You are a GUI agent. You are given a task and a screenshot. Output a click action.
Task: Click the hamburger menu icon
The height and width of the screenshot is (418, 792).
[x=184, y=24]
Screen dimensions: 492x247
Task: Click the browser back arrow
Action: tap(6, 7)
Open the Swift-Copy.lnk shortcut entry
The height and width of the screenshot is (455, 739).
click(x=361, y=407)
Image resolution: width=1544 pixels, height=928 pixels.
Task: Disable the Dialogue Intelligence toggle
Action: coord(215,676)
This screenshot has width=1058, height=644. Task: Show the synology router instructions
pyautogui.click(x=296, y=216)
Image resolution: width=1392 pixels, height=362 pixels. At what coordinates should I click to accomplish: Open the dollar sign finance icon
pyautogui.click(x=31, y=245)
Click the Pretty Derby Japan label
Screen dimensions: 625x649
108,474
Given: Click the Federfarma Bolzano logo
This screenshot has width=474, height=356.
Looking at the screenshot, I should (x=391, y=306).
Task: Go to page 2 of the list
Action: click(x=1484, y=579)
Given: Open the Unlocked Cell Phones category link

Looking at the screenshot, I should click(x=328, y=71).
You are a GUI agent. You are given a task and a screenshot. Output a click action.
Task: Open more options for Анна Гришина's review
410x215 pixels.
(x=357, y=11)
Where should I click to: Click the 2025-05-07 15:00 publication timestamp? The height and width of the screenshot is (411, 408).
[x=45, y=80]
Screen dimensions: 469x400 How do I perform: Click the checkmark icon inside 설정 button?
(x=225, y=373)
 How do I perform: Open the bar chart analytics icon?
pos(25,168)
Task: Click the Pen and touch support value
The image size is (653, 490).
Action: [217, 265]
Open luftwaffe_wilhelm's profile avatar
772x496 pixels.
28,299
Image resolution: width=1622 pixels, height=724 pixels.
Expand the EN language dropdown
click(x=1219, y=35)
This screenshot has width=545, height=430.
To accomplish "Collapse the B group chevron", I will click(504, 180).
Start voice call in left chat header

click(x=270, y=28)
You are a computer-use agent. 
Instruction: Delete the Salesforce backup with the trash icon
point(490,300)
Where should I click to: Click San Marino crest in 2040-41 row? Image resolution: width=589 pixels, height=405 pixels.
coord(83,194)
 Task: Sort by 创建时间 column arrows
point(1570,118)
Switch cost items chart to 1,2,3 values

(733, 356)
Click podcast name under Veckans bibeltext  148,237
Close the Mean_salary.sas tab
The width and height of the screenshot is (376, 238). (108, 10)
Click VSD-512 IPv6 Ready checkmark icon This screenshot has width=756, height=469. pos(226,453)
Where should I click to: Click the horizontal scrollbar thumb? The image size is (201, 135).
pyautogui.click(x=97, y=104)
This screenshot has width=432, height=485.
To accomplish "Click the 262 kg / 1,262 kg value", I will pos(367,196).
--------------------------------------------------
### AIM OF THE TASK
Return all lines of the material above in which "will" occurs.

### EXERCISE ANSWER
To accomplish "Collapse the B group chevron", I will click(504, 180).
To accomplish "Click the 262 kg / 1,262 kg value", I will pos(367,196).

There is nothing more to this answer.